Regrets
Après le boulot, je rejoignis Novac pour un verre. Mais toute cette histoire me tournait dans la tête. Alors, quand il me vit débarquer avec ma tronche d'ours mal léché, il me jaugea.
- Allez, crache le morceau, lança-t-il.
- Je ne vois pas de quoi tu parles, grommelai-je.
- Tu rigoles ? me railla-t-il. On dirait que tu sors d'un enterrement ! qui est mort ? Ta boss ?
Je faillis m'étouffer en avalant de travers ma bière. Novac se mit à rire.
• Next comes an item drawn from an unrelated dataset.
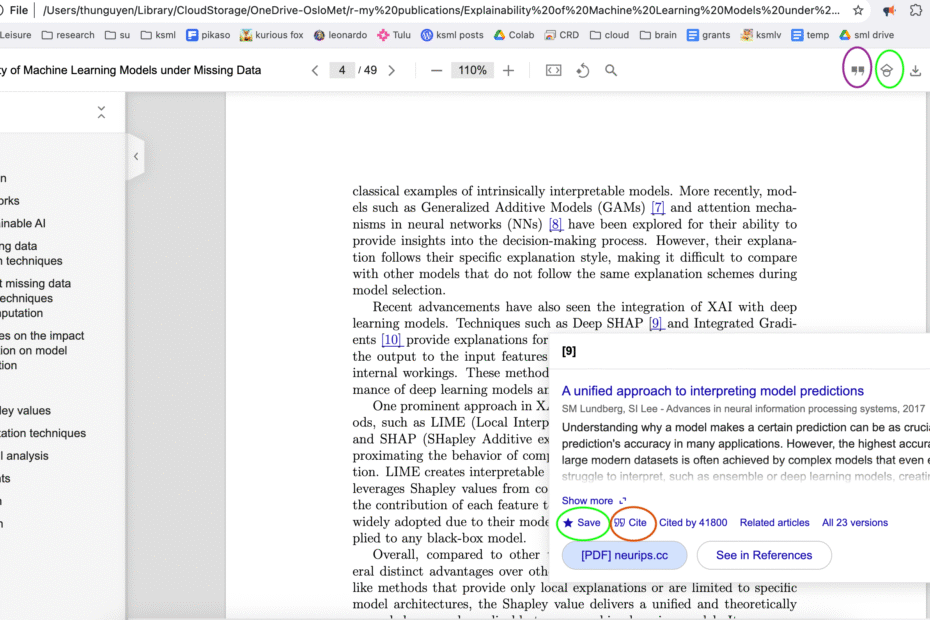Open the 'ksml posts' bookmark
This screenshot has height=620, width=930.
click(x=452, y=35)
Je lui jetai un regard noir.
- Ce n'est pas loin, bougonnai-je.
- Bordel ! Arrête de faire ta nana en règles ! se moqua-t-il.
Je poussai un soupir d'agacement et lui déballai tout. A la fin, Nicolaï était plié en deux.
- Non, t'as un grain toi ! Une bombe te saute dessus et tu la repousses !
- Je ne pouvais pas, m'agaçai-je. C'est ma boss !
- Et alors ? répliqua-t-il, en me toisant du regard. Je me suis bien tapé la sœur de mon coéquipier. Il n'a pas apprécié, mais c'était un sacré morceau cette fille. D'ailleurs, c'est un peu pour ça que j'ai quitté la Serbie.
- A cause d'elle ou de lui ?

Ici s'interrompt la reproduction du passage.